- RECORDED INFORMATION
______

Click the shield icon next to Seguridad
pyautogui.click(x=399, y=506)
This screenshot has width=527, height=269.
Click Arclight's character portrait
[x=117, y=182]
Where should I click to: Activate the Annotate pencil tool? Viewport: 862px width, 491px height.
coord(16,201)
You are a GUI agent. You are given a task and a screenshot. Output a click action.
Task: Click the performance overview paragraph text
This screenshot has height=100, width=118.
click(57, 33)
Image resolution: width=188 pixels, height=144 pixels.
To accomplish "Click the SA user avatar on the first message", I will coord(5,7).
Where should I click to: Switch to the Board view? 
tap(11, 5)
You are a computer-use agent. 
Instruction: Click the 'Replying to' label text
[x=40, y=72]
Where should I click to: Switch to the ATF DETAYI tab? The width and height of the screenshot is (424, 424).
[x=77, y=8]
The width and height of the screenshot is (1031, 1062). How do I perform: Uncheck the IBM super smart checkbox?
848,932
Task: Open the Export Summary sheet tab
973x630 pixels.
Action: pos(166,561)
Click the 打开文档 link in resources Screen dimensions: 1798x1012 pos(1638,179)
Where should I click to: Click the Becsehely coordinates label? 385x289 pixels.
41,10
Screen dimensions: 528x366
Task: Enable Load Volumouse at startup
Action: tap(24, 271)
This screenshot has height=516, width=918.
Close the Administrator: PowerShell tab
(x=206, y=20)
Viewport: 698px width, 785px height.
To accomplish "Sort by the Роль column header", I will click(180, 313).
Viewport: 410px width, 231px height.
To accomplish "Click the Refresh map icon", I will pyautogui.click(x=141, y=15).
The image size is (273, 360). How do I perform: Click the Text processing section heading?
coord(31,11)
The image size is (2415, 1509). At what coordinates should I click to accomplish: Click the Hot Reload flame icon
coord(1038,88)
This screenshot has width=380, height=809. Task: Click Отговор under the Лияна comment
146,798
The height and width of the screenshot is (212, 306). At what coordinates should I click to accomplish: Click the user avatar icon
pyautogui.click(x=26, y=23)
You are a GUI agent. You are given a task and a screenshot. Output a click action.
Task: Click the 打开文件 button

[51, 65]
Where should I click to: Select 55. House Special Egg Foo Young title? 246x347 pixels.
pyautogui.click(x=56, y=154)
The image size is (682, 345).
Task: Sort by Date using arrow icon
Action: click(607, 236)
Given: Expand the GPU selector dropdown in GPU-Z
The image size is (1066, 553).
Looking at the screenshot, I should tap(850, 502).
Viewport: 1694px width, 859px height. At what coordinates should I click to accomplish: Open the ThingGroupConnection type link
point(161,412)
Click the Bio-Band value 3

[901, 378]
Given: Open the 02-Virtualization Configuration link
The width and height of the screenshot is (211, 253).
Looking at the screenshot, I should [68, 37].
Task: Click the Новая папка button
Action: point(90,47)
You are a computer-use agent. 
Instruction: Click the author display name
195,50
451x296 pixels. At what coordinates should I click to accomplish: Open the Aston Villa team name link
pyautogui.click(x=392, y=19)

______

- STATED EXERCISE
Select every line of the data above that contains the string "icon", and copy each one out in full.

- THE RESULT
Click the shield icon next to Seguridad
To accomplish "Click the Refresh map icon", I will pyautogui.click(x=141, y=15).
The image size is (2415, 1509). At what coordinates should I click to accomplish: Click the Hot Reload flame icon
The height and width of the screenshot is (212, 306). At what coordinates should I click to accomplish: Click the user avatar icon
Task: Sort by Date using arrow icon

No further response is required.